Voters used the poll to exact revenge on the politicians they felt had neglected them, writes Ann Marie Hourihane.
THERE HAS been a lot of expert analysis and outrage about the rejection of the Lisbon Treaty. But really the result could be summed up by the less learned amongst us quite simply - Revenge of the Nerds. An electorate is a slow-moving and placid creature. Punishments can be visited upon it by the fleet of foot and the sharp of tongue. Chronic neglect of the electorate is a given. But the electorate, slow-moving as it is, does not always forget. Once in a while, when the economic weather changes, there is an opportunity to hurt the politicians as a group. And these opportunities are often called referendums.
At first it is difficult to spot a referendum. The first signs are often the movements of one of the many splinter groups that make up a No campaign. At this stage nobody really talks about the referendum. Nothing happens for a long time, except that the various strands of the No campaign are holding meetings and fighting like hell amongst themselves. They hate each other.
The politicians have other fish to fry - although all of these fish are now imported. They are running the country and struggling for their own survival and also fighting like hell amongst themselves. They hate each other. The first sign of life from them is the delivery of the Booklet.

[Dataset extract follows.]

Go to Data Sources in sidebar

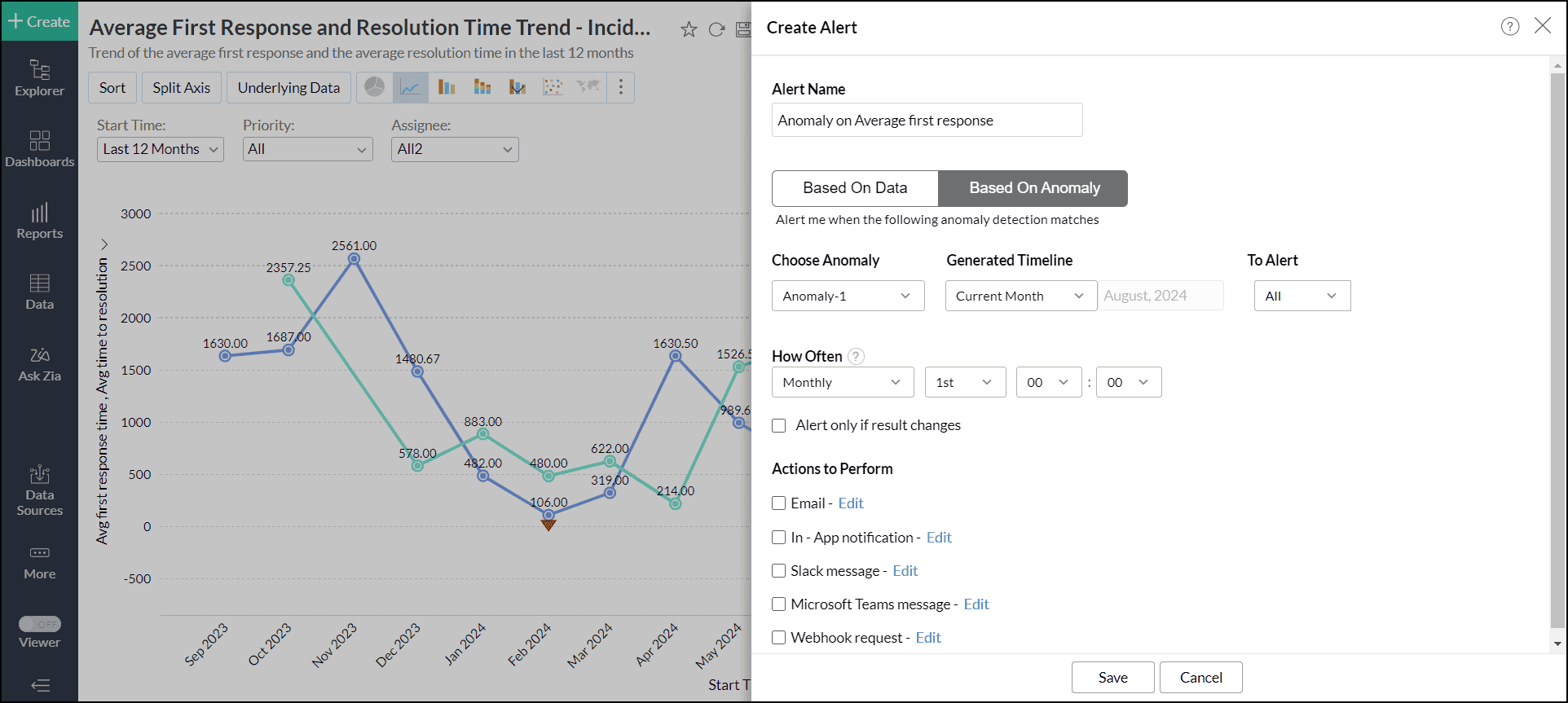(39, 491)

The Booklet is dropped in to every Irish home, where it is understood by no one. The politicians think that the Booklet's incomprehensibility must make them look very sophisticated and capable, but in fact it makes the small section of the electorate that bothers to try to read the Booklet furious. The greater part of the electorate carries the Booklet to the recycling bin unopened.
Up at Dublin Castle the electorate is paying for a very expensive exercise in the humiliation of itself, which reveals that the people the electorate has supported for so long have been indulging themselves in property speculation, betting on horses and generalised amnesia. The electorate has voted some of these people in, quite recently. The electorate moans in its cage. These were the people it had been told to admire. The electorate starts to feel stupid. Electorates don't like to feel stupid.
The electorate isn't sure about the No campaign either. Suddenly Sinn Féin is opposed to militarism. British-owned newspapers push their anti-Europe stance towards the Irish electorate, giving it some of the few happy moments that occasionally light up its miserable existence: "The world's brainiest page three girl Claire Tully, Dustin the Eurovision Turkey and anti-Lisbon campaigner Declan Ganley all reckon the EU pact is a BAD deal" (The Irish Sun, June 12th). On the other hand, old creatures that the electorate only half-recognises, and which it thought long dead, start to emerge from the political landscape. Abortion and euthanasia are once more wheeled out to terrify the electorate, which is wondering whether it has the adrenalin reserves left for another referendum.
This is the moment when the electorate needs the reassuring hand of its keeper. The keeper may have kicked sand in our faces, it may have abused and betrayed us, it may have decimated our health and education systems, but at least we knew what it was and what its long-term goal was: more of the same. Unfortunately, when the politicians come to the electorate's cage, they have nothing to offer but the indisputable truth that Europe has been very good to the electorate. This is somewhat offset by the fact that fuel prices are soaring, unemployment is lively, the fields are empty, the fishing industry is in its death throes and all over the country people had been told that Brussels wouldn't let them cut turf.
Still, the electorate would have stayed with its keeper if things hadn't got insulting. "Trust us," say the politicians. The electorate keeps silent, but feels wounded. In its simple experience terrible things happen when it trusts the politicians. "You don't know where the money is coming from," whisper the politicians of the No campaign. The electorate flicks its scarred ears. Just the other day the electorate gave the politicians themselves more money, out of its meagre savings. To the electorate it is kind of refreshing - even fun - to think of a politician spending his own money. "God Almighty," argue the politicians, "don't be making a show of us in front of the whole world."
The electorate cannot help noticing that some of the political candidates are using the referendum to get posters of themselves up the telegraph poles The politicians do not expect the electorate to notice this.
The electorate also notices that the politicians don't understand the Booklet. They never can explain the Booklet. The canvassers can't explain it. The TDs can't explain it. The new Taoiseach comes on the radio sounding hurt, but he can't explain it. "God Almighty," argues the Taoiseach, "don't be making a show of us in front of the whole world."
On polling day the electorate is trotted out, stiff and sore. In its small brain it knows two things: it is not very often that all politicians are on the same side. And politicians do not like being made a show of in front of the whole world. The electorate lashes out. And the politicians are very surprised.